When his brother finally had a chance to respond, it quickly became clear there was no real villain here—it turned out that Tom, too, had been molested at an early age—only wrongful acts with consequences that had multiplied exponentially over time.

Marc wrapped it up in time for lunch. There was a collective sigh of relief as they all gathered up their things and headed for the door. When the last person had filed out, he looked about the empty room, the carpet littered with crumpled tissues reminding him of a battlefield. Yet if anyone was defeated, it was he. The work that had sustained him in the aftermath of Faith’s illness was showing signs of wear and tear; tiny cracks had appeared in his armament, letting in the thoughts and feelings he’d managed for the most part to vanquish by using the tools of his trade.

He drove home at the end of the day amid a breaking thunderstorm. The rain hadn’t started in earnest yet, but sodden gray clouds hung low overhead, lightning flickering like a faulty circuit to illuminate the fat droplets gathering on his windshield. He’d been planning to stop for a bite to eat, but thought better of it. He’d be lucky if he made it from his driveway to his front door without getting soaked. The thought depressed him even more than the afternoon’s group. He still wasn’t used to eating alone. But each time he sat down in front of the TV, a bowl of reheated chili or slice of leftover pizza in hand, he’d picture his mother shaking her head in disapproval. It had been one of Ellie’s most firmly held beliefs that such practices were for “those who didn’t know any better.”
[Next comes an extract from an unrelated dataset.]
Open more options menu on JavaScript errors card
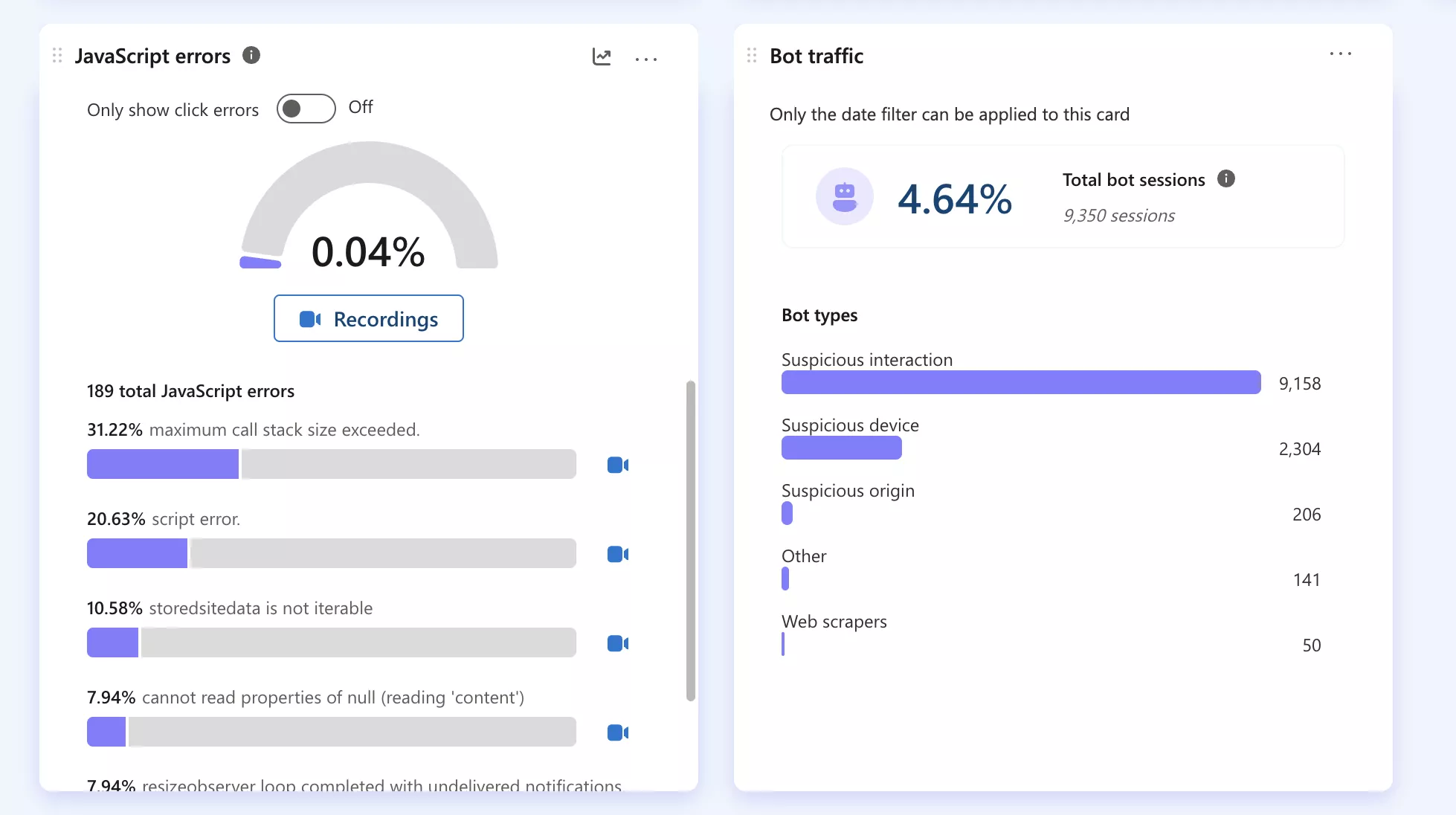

On impulse he decided to pay a visit to Faith. Not that it would necessarily lift his mood, since he never knew what to expect. Sometimes she’d be in a good frame of mind, even upbeat, other times agitated and depressed. To his everlasting shame he often prayed for the latter, as he did now. For in the absence of all hope, he’d be able to move on.
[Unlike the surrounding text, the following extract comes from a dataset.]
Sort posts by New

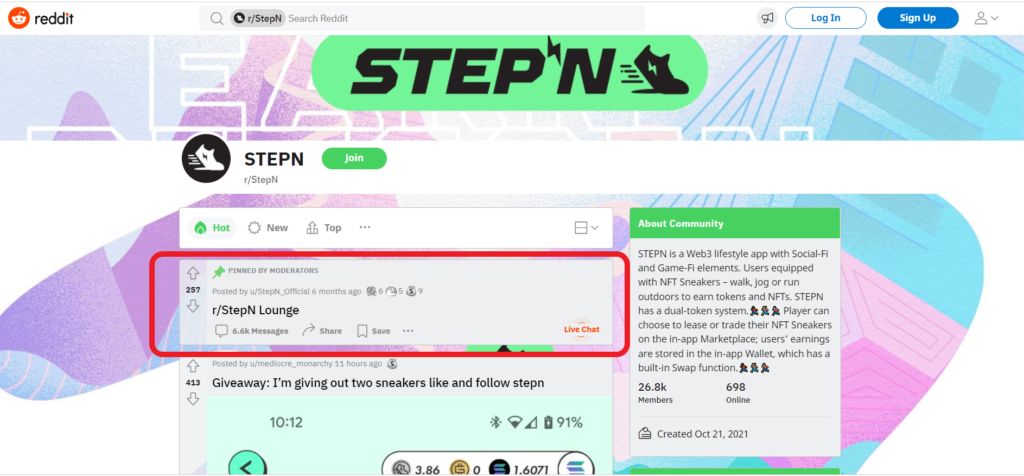[x=268, y=228]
Shirley wasn’t at the nurses’ station when he arrived; she was off duty tonight. A dour gray-haired nurse he didn’t recognize informed him that visiting hours were over. Perhaps if he’d phoned ahead, special arrangements might have been made, she told him with a pointed glance at the rules posted on the wall.

Too weary to argue, he simply continued on down the hall, not running or even walking particularly fast. His shoulders sagged, the rain that had soaked his hair running in warm rivulets down his neck. When she caught up with him, red-faced and indignant, he ignored her as if she’d been a fly buzzing about his head, not even breaking his stride.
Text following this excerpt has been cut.